關于ASFV編碼蛋白調控宿主細胞凋亡的研究發現：ASFV編碼的EP153R蛋白一種非必需蛋白，在病毒生命周期的早期和晚期都有表達，可能通過p53途徑抑制細胞凋亡；IAP是細胞凋亡抑制劑家族成員，能夠保證宿主細胞的存活，ASFV編碼IAP同源蛋白A224L可特異性阻斷細胞凋亡。細胞的Bcl-2家族蛋白有促凋亡作用，ASFV編碼的A179L是 Bcl-2蛋白的同系物，可與Bcl-2家族蛋白結合從而發揮抑制細胞凋亡的作用，防止哺乳動物細胞程序性死亡。蛋白磷酸酶1激活劑DP71L是ASFV晚期表達的蛋白，可促進eIF2α的去磷酸化，從而抑制感染細胞的凋亡，促進病毒增殖。此外，ASFV的238基因編碼兩種形式的蛋白，一種是32 ku的蛋白，主要在感染的后期聚集在細胞核中；另一種是28 ku的蛋白，主要存在于細胞質中；A238L蛋白具有干擾NF-κB活化的功能，在ASFV感染的早期，其誘導低活性的NF-κB 抑制機體的免疫應答，而在AFSV感染晚期誘導高濃度的NF-κB引起宿主細胞凋亡，出現典型的膜起泡特征，導致大量包含子代病毒的囊泡形成。因此受調控的細胞凋亡也是病毒傳播子代的一個非常有效的機制，同時能夠限制感染引起的炎癥和免疫反應強度，在病毒免疫逃逸機制中十分重要。

3.4 ASFV調節自噬

自噬是某些細胞的組分發生的有序降解和再循環使用，是細胞自身的一種防御保護措施。細胞自噬可以清除DNA病毒等抗原物質，然而很多病毒進化出了相應的抵御策略，如HSV-1的ICP34.5通過靶向結合自噬蛋白Beclin-1來阻止自噬發生。
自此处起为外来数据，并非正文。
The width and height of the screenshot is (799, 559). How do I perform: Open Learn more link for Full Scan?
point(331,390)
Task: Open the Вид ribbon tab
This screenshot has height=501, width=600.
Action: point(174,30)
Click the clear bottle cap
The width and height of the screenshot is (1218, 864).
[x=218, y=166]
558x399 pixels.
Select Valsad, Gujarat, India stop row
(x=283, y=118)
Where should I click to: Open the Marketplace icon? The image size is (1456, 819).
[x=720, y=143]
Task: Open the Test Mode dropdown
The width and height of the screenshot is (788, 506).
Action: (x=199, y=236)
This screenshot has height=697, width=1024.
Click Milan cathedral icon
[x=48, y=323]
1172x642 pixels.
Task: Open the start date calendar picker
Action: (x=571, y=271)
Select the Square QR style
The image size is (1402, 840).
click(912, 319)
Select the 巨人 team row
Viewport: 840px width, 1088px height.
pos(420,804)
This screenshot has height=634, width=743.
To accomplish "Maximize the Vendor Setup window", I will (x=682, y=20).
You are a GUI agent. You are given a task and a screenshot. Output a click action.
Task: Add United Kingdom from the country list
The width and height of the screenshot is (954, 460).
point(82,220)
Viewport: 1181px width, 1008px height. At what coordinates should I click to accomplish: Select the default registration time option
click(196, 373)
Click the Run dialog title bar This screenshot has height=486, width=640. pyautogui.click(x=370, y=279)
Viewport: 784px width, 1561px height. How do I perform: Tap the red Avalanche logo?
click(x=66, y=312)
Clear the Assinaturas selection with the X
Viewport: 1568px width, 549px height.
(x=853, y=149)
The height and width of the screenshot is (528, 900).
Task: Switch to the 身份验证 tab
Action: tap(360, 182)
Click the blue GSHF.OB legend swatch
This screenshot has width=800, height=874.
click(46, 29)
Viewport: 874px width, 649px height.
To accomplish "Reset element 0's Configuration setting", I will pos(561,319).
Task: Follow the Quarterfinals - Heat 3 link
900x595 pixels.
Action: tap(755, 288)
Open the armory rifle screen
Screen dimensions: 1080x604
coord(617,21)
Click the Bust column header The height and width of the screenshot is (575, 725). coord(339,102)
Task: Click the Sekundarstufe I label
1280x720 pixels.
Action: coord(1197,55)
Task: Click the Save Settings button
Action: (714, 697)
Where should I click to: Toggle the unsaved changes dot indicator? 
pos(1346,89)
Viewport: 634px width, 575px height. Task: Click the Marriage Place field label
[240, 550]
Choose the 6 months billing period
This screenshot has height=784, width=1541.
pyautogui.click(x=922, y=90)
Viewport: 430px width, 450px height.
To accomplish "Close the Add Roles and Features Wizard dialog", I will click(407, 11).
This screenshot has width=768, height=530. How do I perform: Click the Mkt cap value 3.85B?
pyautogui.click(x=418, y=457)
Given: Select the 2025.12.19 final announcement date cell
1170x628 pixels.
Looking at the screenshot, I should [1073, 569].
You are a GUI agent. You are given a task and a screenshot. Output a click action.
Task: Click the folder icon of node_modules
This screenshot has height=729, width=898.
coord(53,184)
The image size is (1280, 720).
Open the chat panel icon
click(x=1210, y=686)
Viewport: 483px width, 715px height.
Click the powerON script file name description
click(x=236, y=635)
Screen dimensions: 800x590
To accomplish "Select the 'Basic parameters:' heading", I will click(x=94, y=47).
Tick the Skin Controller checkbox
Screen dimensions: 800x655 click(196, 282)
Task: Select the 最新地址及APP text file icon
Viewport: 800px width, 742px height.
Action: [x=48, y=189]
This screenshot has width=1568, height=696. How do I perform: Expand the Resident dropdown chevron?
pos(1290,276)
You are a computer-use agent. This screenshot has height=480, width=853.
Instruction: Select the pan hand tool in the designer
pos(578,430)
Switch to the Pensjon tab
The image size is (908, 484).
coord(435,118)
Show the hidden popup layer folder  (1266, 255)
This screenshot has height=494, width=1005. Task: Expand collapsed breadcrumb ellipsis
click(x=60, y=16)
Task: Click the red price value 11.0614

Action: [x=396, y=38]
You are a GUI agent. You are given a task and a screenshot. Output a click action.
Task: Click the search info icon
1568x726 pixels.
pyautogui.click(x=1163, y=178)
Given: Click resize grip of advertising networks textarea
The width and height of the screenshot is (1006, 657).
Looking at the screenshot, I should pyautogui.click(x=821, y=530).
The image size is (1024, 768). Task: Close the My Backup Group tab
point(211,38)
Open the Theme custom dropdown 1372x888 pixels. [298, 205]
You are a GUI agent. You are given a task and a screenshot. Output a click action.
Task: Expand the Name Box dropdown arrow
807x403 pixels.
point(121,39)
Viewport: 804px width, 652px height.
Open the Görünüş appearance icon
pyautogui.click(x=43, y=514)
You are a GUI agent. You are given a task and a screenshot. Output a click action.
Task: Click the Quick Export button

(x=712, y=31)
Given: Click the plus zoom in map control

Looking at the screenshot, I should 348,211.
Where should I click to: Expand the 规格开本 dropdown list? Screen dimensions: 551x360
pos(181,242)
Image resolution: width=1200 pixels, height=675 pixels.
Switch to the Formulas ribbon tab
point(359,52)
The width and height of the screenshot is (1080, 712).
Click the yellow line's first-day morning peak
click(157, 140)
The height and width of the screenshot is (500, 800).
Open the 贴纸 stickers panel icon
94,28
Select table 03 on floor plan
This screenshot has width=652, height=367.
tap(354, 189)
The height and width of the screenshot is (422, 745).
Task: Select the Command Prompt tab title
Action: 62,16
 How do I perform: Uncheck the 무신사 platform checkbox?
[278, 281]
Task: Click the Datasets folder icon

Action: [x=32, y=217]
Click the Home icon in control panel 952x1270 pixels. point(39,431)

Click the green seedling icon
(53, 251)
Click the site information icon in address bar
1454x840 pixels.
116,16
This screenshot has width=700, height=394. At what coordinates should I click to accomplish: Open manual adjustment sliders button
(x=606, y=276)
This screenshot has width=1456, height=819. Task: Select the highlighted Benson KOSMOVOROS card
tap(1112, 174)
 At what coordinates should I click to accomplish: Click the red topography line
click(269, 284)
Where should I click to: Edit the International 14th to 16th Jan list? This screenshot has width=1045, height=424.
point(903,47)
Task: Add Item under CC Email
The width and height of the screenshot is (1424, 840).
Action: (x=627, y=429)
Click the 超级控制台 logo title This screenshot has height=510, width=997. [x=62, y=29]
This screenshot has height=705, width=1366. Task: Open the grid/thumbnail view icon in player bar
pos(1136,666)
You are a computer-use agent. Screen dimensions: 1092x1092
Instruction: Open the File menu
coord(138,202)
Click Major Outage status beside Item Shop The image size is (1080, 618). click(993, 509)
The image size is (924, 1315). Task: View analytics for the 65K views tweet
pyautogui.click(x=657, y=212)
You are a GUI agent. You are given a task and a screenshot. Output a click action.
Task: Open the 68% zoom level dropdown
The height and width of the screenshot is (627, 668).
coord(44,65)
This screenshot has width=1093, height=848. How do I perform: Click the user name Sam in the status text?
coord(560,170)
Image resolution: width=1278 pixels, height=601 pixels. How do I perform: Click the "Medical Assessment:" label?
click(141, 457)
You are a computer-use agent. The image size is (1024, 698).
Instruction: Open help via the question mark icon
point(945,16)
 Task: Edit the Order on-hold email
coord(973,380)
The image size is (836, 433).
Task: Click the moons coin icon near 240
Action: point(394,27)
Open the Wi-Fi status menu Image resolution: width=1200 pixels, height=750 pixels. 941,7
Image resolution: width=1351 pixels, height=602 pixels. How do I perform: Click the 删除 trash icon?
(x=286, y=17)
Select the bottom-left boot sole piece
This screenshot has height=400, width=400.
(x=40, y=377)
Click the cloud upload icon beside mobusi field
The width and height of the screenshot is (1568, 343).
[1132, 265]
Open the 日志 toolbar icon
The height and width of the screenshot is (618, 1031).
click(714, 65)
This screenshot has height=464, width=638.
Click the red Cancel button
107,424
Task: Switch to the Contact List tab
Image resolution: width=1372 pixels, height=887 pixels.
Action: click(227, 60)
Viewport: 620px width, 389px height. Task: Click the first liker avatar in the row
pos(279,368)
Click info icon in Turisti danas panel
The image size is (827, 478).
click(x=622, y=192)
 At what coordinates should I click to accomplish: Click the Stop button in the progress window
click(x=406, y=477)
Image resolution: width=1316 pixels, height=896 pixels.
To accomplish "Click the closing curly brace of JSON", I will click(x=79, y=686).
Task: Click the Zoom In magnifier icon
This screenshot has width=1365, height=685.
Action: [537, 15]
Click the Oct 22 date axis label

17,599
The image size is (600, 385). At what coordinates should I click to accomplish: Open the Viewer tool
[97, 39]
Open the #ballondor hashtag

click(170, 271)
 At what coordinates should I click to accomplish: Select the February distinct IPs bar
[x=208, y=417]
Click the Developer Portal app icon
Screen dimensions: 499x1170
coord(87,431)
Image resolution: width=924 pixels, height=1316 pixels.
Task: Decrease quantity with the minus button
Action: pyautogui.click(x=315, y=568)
ASFV編碼的A179L不但是一種Bcl-2同源蛋白，能與促凋亡Bcl-2家族蛋白相互作用抑制細胞凋亡，它也是一種ICP34.5的同源物，可通過其BH3結構域與Beclin-1相互作用來抑制自噬。另外， ASFV編碼蛋白E199L能通過與宿主的一種還原酶(pyrroline-5-carboxylate reductases，PYCR)相互作用，在Vero 和 HEK-293T 細胞中誘導完整的自噬過程。實際上，抑制自噬在多種病毒感染宿主模型中結果各不相同，大多數RNA病毒會誘導宿主細胞自噬，而且自噬可能會促進病毒的復制。ASFV可能通過至少兩種機制抑制自噬小體的形成：利用Ba71v毒株構建179敲除株(Ba71vΔ179)，感染細胞后檢測結果表明，179并不是抑制自噬小體的必須基因；ASFV的DP71L蛋白能抑制內質網應激反應，阻止PP1/蛋白磷酸酶1激活，雖然也與ICP34.5有一定的序列同源性，但該途徑與Beclin-1無關。因此，ASFV 感染、復制與自噬的復雜關系有待深入研究。

3.5 ASFV調節細胞免疫

巨噬細胞上MHC-I類和MHC-II類分子的表達會影響抗原遞呈和保護性T細胞免疫反應的發展。序列分析顯示，ASFV蛋白EP153R與CD94、CD69和Ly94A等宿主細胞蛋白同源，其存在一個C型動物凝集素樣結構域，具有結合MHC類分子的功能。進一步研究發現，EP153R抑制了MHC-I類抗原的表面表達，但并未影響MHC-I類抗原的合成、糖基化和降解。ASFV感染下調了巨噬細胞組織蛋白酶的表達，損害了抗原消化和處理能力，而SLA-DMA和SLA-DMB的抑制也阻礙了MHC-II類分子的成熟。因此，ASFV通過阻礙抗原遞呈延遲了T細胞的活化。另外，ASFV的402基因編碼的CD2v蛋白是宿主T細胞表面黏附受體CD2的類似物，在ASFV感染的后期表達，具有細胞黏附、增強病毒毒力和免疫反應調節的作用。當ASFV感染巨噬細胞時，抑制了其他細胞的增殖以及非感染淋巴細胞對促分裂原的反應，而當402基因缺失時，這種抑制效果被破壞。因此，CD2v不但參與病毒的細胞內轉運以及紅細胞吸附，還參與抑制淋巴細胞增殖，調節T細胞介導的細胞免疫反應。

4 小結與展望

ASFV侵入巨噬細胞后迅速脫去衣殼并將含有遺傳物質的病毒核心釋放至胞質，這一過程中，PAMPs激活各類PRRs引起干擾素、炎癥、自噬和凋亡等天然免疫信號通路激活，分泌細胞因子形成免疫應答。與此同時，ASFV通過眾多編碼蛋白調控宿主細胞的天然免疫信號通路，抑制抗病毒反應以促進自身的復制。ASFV還通過抑制抗原加工和遞呈、調控趨化因子表達等方式進一步影響宿主的淋巴細胞分化成熟，阻礙獲得性免疫的形成。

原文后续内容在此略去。